Before: Markman, P.J., and Saad and Hoekstra, JJ.
PER CURIAM.
Defendant appeals as of right from his jury trial convictions for assault with intent to murder,
MCL 750.83; MSA 28.278, and possession of a firearm during the commission of a felony, MCL
750.227b; MSA 28.424(2). These convictions arose from the shooting of an acquaintance, Timothy
Bonds, whom defendant suspected of having shot and killed defendant’s nephew, Frederick Simmons.
Defendant was sentenced to a term of fifteen to twenty-five years for the assault conviction pursuant to
the second habitual offender statute, MCL 769.10; MSA 28.1082, and to a consecutive term of two
years for the felony-firearm conviction. We affirm.

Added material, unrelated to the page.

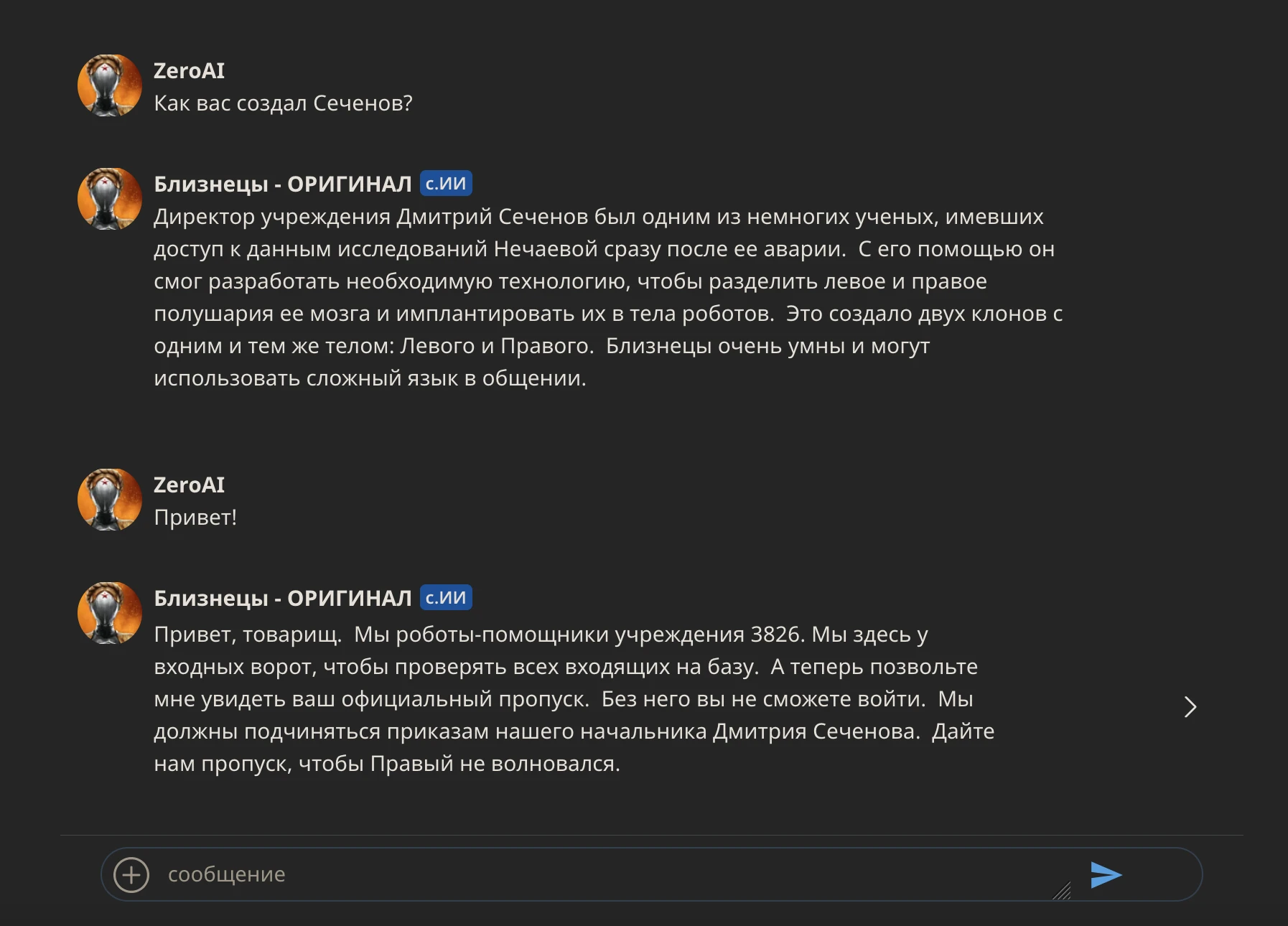Click the number "3826" in the last reply

coord(775,635)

Defendant first argues that the trial court committed error in its instructions to the jury regarding
prior statements he made to the police. We disagree. Defense counsel failed to object to this jury
instruction and therefore, the issue is not properly preserved for appeal. People v Haywood, 209 Mich
App 217, 230; 530 NW2d 497 (1995). Further, review of this issue is not required to prevent
manifest injustice because this instruction was not confusing or prejudicial to defendant.
Defendant argues that the jury could have been confused by the court’s reference to statements
he made to police “after he was arrested” because such arrest was in connection with a different crime.
At the time of his interrogation for the instant crime, defendant was not under arrest. Defendant also
argues that the court’s reference to whether certain statements were made to avoid responsibility for
“the crime” was potentially ambiguous and could have related either to the instant crime or the crime for
which defendant had actually been under arrest.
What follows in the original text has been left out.